Discriminant function analysis (DFA) was used to determine gender and geographic variation in the morphometrics of white-chinned petrels (Procellaria aequinoctialis) measured from fisheries bycatch in New Zealand. Samples were divided into 5 clusters based on capture location. A DFA model was created using adult breeding birds presumed to be from the 2 main locations at the Auckland Islands and Antipodes Islands. Geographic variation in head and bill, skull width, culmen, culmen depth at base, culmen width at base, right and left mid-toe and claw, tail, and right and left wing was found between birds presumed to be from the ‘Auckland’ and ‘Antipodes’ clusters, with ‘Antipodes’ birds being generally larger than ‘Auckland’ birds. Gender variation in head and bill, skull width, culmen, culmen depth at base, culmen width at base, minimum bill depth, right and left mid-toe and claw, right wing, right and left tarsus existed for ‘Auckland’ birds. Gender variation in head and bill, skull width, culmen, culmen depth at base, culmen width at base, minimum bill depth, right and left mid-toe and claw, and tail existed for ‘Antipodes’ birds.
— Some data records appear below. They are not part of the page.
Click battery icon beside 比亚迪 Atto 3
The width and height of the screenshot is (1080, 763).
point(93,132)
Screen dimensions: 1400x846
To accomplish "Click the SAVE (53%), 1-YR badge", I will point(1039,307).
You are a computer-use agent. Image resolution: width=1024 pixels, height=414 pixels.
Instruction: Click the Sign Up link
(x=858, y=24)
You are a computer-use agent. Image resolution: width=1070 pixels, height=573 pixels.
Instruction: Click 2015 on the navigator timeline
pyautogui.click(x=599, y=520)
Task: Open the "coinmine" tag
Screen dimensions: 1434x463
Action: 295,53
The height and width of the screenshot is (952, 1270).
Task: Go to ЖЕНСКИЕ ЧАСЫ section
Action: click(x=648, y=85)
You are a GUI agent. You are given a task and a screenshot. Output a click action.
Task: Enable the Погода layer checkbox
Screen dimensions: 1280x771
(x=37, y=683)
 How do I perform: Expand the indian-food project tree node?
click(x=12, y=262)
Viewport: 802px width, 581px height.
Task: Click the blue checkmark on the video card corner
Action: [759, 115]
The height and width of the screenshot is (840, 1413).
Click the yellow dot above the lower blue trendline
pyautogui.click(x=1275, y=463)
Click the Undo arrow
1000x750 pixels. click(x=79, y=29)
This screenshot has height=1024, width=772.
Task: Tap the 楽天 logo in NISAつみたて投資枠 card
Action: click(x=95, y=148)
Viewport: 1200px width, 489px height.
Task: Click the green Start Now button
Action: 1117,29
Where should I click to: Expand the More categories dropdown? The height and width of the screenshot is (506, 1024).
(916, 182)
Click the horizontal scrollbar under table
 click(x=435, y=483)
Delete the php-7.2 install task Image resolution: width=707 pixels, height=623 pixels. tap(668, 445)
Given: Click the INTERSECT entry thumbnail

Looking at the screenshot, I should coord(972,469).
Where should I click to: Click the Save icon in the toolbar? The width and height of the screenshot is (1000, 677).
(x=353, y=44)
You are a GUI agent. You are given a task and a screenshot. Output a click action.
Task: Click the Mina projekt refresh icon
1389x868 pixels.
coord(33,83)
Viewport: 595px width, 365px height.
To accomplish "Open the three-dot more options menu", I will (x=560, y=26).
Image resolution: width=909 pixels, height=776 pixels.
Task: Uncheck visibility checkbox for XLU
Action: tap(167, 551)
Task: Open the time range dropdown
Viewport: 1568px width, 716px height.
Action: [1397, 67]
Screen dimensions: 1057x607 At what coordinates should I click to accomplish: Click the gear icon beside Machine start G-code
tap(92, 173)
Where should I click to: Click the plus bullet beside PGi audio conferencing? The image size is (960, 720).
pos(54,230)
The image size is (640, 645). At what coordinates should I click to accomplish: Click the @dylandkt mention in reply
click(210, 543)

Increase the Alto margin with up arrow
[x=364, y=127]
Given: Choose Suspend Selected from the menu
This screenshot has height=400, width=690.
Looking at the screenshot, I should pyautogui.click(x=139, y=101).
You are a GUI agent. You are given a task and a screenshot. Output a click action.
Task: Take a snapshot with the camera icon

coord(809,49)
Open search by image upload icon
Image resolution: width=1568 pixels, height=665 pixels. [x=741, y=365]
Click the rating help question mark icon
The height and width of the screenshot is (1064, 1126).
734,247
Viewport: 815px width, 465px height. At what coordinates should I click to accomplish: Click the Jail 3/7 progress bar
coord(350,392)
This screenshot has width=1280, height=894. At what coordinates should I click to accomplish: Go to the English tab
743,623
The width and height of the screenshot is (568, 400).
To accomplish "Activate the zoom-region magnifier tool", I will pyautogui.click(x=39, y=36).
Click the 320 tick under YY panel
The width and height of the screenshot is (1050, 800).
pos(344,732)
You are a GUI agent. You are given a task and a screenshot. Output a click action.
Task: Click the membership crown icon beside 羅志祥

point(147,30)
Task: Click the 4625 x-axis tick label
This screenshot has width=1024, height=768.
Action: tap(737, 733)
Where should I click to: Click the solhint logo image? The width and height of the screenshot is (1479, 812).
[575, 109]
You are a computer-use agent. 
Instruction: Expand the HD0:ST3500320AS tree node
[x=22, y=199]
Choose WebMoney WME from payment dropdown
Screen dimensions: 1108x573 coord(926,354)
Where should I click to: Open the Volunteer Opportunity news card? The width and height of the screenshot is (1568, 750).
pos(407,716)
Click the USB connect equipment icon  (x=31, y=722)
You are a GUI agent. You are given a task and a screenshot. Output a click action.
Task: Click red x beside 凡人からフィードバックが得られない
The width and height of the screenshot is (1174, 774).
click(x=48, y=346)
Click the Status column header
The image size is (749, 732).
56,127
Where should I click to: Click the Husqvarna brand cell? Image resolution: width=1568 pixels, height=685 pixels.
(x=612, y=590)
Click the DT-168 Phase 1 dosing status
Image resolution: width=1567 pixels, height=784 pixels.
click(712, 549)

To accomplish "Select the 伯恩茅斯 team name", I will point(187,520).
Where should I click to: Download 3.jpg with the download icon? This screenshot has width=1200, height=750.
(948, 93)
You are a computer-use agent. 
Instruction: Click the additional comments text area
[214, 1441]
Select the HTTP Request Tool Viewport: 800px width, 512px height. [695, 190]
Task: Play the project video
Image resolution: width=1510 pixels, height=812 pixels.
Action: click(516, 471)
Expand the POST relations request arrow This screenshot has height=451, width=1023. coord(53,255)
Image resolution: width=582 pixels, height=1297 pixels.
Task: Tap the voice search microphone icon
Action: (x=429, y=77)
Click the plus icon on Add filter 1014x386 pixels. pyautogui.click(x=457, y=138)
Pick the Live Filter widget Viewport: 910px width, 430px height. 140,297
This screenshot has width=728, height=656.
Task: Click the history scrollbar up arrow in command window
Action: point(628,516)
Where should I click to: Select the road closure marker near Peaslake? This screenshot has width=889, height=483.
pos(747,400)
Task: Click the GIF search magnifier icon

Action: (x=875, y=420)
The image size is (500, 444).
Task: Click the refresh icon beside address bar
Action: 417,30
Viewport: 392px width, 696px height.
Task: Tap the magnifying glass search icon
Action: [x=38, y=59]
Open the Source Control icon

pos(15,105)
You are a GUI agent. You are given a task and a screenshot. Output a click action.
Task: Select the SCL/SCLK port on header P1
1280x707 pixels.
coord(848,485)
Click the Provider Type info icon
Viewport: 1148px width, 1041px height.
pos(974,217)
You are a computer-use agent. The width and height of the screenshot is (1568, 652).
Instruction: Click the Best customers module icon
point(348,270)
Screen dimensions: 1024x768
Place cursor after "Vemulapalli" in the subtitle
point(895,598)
Birds in the other 3 clusters were classified as originating from the Auckland Islands or Antipodes Islands. The clustering suggested that birds from the Auckland Islands tended to forage mostly north and west, whereas birds from the Antipodes Islands foraged mostly towards the north. There were large overlaps at Puysegur Point and particularly the Chatham Rise of birds from both breeding locations. This study shows the usefulness of bycatch necropsies, and emphasises the need for further studies in geographic variation and sexual dimorphism at all New Zealand breeding locations.